━━ EXERCISE INPUTS ━━

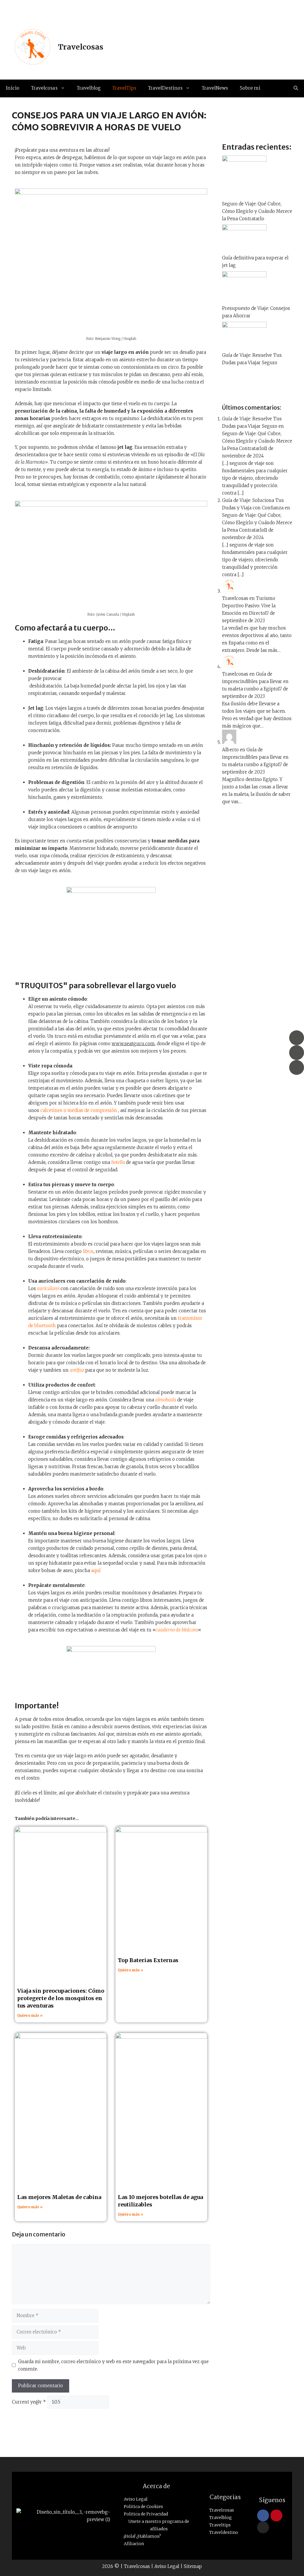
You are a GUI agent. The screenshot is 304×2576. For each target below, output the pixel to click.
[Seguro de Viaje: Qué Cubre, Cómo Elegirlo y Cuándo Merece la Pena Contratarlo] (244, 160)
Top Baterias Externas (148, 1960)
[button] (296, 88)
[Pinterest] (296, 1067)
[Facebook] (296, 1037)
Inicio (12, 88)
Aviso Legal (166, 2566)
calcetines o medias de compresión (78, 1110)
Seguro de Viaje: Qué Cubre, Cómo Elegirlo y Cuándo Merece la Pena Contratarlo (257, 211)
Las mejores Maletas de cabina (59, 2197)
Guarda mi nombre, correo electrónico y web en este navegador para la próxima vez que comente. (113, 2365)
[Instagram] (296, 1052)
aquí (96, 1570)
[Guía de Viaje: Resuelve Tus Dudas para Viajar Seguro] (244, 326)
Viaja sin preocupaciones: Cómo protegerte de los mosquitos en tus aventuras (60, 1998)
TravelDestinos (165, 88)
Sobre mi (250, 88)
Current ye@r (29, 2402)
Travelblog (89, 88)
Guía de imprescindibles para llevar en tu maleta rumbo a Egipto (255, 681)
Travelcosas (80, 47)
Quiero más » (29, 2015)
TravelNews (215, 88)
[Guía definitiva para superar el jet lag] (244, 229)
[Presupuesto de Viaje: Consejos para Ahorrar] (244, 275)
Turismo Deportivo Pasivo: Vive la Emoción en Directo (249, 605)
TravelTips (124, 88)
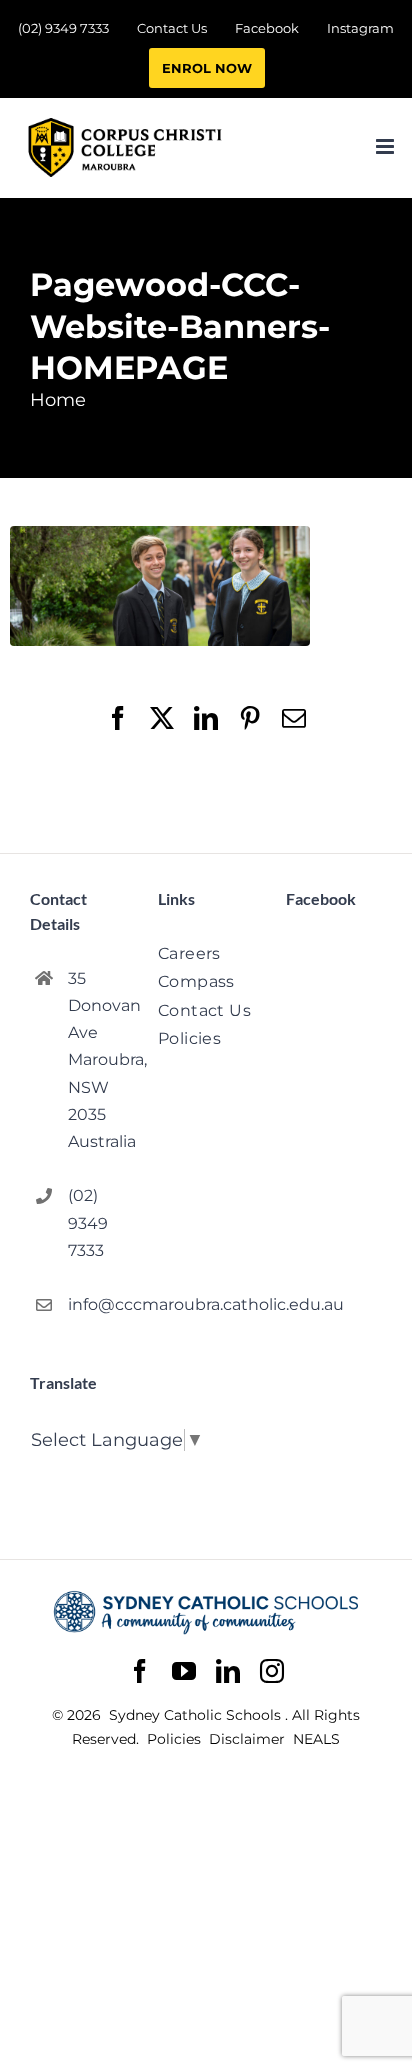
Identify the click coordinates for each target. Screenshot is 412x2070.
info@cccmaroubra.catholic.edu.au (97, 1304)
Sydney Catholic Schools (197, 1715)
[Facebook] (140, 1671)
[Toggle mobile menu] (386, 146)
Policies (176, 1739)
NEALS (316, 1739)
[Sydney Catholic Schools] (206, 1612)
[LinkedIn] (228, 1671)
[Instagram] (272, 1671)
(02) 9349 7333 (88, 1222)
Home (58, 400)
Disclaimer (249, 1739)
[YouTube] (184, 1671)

━━━

* INSTRUCTIONS TO FOLLOW: Transcribe exactly, and only, the lines from the one containing "calcetines o medias de compresión (78, 1110)" through the last line of the records above, both included; leave out the pictures.

* SOLUTION FOR THIS EXERCISE:
calcetines o medias de compresión (78, 1110)
Seguro de Viaje: Qué Cubre, Cómo Elegirlo y Cuándo Merece la Pena Contratarlo (257, 211)
Las mejores Maletas de cabina (59, 2197)
Guarda mi nombre, correo electrónico y web en este navegador para la próxima vez que comente. (113, 2365)
[Instagram] (296, 1052)
aquí (96, 1570)
[Guía de Viaje: Resuelve Tus Dudas para Viajar Seguro] (244, 326)
Viaja sin preocupaciones: Cómo protegerte de los mosquitos en tus aventuras (60, 1998)
TravelDestinos (165, 88)
Sobre mi (250, 88)
Current ye@r (29, 2402)
Travelblog (89, 88)
Guía de imprescindibles para llevar en tu maleta rumbo a Egipto (255, 681)
Travelcosas (80, 47)
Quiero más » (29, 2015)
TravelNews (215, 88)
[Guía definitiva para superar el jet lag] (244, 229)
[Presupuesto de Viaje: Consejos para Ahorrar] (244, 275)
Turismo Deportivo Pasivo: Vive la Emoción en Directo (249, 605)
TravelTips (124, 88)
Identify the click coordinates for each target. Screenshot is 412x2070.
info@cccmaroubra.catholic.edu.au (97, 1304)
Sydney Catholic Schools (197, 1715)
[Facebook] (140, 1671)
[Toggle mobile menu] (386, 146)
Policies (176, 1739)
NEALS (316, 1739)
[Sydney Catholic Schools] (206, 1612)
[LinkedIn] (228, 1671)
[Instagram] (272, 1671)
(02) 9349 7333 (88, 1222)
Home (58, 400)
Disclaimer (249, 1739)
[YouTube] (184, 1671)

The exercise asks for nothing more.